LONDON Alan Johnson, the Secretary of State for Work and Pensions, joined the workforce at Remploy Electronics in Barking last week to help raise a specially commissioned flag to signal the 12-month celebration of the Remploy's Diamond Jubilee.
Remploy Barking was established as part of a network of factories throughout the country to employ ex-service men and women injured in the Second World War. Now Remploy's brief is far wider; nationally, it provides jobs and training in all parts of the economy as well as in its own factories. Last year, the organisation helped into work more than 12,000 people with a range of physical, sensory and mental disabilities.
Johnson, said, “I am delighted to be here to mark the 60th anniversary of Remploy and to acknowledge the valuable work they do in providing employment opportunities for disabled people. Some employersstill need to be convinced that there are real business benefits to employing disabled people and Remploy is testimony to the fact that no company can afford to ignore the skills, energy and creativity of disabled people.”

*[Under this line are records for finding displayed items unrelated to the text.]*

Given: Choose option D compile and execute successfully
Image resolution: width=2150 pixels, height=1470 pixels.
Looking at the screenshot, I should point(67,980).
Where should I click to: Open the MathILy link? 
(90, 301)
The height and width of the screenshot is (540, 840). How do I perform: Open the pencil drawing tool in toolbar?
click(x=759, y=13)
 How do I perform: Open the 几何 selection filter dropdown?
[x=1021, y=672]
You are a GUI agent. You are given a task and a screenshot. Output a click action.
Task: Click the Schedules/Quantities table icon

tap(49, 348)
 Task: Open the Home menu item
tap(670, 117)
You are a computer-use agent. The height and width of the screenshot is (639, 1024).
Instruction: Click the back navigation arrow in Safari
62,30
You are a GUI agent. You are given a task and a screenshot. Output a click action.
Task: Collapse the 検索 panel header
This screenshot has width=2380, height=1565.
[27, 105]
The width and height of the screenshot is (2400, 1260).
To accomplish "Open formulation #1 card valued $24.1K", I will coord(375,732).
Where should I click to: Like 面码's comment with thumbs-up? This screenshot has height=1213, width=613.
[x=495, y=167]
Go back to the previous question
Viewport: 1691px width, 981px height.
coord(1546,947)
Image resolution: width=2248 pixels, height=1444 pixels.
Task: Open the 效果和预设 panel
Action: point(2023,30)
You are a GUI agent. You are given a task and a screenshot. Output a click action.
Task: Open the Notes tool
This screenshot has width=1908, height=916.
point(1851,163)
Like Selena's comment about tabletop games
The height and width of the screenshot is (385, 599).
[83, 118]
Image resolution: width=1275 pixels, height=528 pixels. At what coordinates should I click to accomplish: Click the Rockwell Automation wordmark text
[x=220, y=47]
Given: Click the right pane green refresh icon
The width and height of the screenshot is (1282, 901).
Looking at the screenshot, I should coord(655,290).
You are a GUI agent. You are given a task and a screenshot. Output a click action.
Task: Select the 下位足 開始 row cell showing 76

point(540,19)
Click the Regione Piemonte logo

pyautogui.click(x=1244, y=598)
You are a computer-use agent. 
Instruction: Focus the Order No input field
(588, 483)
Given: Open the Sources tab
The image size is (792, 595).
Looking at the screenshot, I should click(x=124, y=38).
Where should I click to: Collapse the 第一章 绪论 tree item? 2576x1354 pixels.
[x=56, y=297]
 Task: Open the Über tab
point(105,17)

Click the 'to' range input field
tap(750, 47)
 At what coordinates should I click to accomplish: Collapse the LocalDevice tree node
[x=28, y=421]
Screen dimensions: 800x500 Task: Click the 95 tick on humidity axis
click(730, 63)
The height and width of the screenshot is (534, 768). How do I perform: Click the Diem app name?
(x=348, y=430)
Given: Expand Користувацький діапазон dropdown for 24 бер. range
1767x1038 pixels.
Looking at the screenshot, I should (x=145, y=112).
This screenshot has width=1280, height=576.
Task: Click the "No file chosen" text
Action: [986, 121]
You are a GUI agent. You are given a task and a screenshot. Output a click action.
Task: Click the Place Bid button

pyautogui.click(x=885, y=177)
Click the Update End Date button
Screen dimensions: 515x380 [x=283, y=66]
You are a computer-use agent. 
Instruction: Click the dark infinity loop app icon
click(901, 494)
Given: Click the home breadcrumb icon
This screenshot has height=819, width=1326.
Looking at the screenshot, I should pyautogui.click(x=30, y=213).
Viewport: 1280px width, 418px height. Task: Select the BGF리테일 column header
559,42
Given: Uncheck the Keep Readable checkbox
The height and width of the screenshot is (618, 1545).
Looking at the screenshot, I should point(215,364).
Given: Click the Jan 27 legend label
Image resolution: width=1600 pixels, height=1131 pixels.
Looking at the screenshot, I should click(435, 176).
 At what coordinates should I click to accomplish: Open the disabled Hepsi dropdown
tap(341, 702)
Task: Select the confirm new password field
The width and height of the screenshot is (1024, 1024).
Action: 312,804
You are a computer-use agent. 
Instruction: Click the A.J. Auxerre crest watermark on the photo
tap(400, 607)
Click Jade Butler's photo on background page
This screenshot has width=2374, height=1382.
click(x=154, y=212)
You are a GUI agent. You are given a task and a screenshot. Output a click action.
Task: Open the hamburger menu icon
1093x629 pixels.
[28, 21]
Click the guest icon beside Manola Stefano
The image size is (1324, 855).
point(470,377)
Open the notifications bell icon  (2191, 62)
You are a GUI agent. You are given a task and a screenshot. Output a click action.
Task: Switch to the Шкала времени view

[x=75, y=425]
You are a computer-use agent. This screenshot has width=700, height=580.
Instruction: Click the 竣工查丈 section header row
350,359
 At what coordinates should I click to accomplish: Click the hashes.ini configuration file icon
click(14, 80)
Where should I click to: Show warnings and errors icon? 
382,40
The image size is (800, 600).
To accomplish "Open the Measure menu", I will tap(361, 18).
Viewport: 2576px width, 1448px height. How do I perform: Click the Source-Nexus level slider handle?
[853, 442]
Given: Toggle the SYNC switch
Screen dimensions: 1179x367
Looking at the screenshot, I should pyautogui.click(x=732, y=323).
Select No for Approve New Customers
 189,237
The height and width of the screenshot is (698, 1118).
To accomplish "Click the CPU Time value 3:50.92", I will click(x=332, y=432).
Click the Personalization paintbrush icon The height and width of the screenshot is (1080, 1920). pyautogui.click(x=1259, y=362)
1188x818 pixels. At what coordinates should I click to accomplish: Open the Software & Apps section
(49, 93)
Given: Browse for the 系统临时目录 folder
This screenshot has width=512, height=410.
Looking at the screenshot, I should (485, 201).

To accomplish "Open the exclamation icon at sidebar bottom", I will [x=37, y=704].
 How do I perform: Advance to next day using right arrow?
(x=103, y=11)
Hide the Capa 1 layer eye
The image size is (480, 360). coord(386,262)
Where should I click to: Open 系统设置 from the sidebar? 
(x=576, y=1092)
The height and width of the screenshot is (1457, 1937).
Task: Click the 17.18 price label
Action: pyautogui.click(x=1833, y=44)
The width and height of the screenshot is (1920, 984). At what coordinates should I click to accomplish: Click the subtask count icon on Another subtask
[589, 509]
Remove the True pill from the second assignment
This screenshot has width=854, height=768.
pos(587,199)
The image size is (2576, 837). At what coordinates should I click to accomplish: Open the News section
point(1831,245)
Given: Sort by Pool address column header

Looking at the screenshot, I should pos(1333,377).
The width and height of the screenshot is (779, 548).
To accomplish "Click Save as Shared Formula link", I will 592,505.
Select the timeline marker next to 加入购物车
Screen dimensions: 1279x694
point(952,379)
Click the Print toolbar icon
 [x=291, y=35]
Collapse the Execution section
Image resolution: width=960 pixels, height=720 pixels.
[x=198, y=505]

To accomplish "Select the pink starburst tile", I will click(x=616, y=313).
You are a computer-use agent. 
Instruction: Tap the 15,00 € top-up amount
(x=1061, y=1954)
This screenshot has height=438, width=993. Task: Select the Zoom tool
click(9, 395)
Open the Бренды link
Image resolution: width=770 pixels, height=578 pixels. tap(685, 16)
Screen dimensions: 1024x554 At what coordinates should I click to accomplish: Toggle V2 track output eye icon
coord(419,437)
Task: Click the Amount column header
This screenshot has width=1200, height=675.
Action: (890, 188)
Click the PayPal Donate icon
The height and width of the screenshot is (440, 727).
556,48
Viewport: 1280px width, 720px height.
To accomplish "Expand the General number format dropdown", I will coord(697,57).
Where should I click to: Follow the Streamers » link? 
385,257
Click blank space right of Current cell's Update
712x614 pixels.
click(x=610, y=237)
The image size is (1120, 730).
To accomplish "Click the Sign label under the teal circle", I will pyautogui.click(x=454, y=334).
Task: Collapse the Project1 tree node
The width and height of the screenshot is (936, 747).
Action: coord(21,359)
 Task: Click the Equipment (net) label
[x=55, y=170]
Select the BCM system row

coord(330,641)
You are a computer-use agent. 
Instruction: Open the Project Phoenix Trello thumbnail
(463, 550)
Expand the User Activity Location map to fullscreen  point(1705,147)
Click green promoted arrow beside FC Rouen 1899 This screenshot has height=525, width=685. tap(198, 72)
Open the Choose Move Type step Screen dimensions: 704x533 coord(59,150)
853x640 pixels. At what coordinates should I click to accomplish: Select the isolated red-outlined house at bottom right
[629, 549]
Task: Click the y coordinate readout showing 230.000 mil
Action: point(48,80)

Bob Warner, Remploy's Chief Executive said, “Remploy is a unique company – not only because of the diverse range of successful businesses we run and services we offer, but also because of the people we employ. They are skilled and motivated and share our aspiration to continually improve the company – and they happen to be disabled.”
Secretary of State for Work and Pensions, Alan Johnson (left) and Remploy Barking manager, Tyrone Pearce, hold flag commemorating Remploy's 60th anniversary.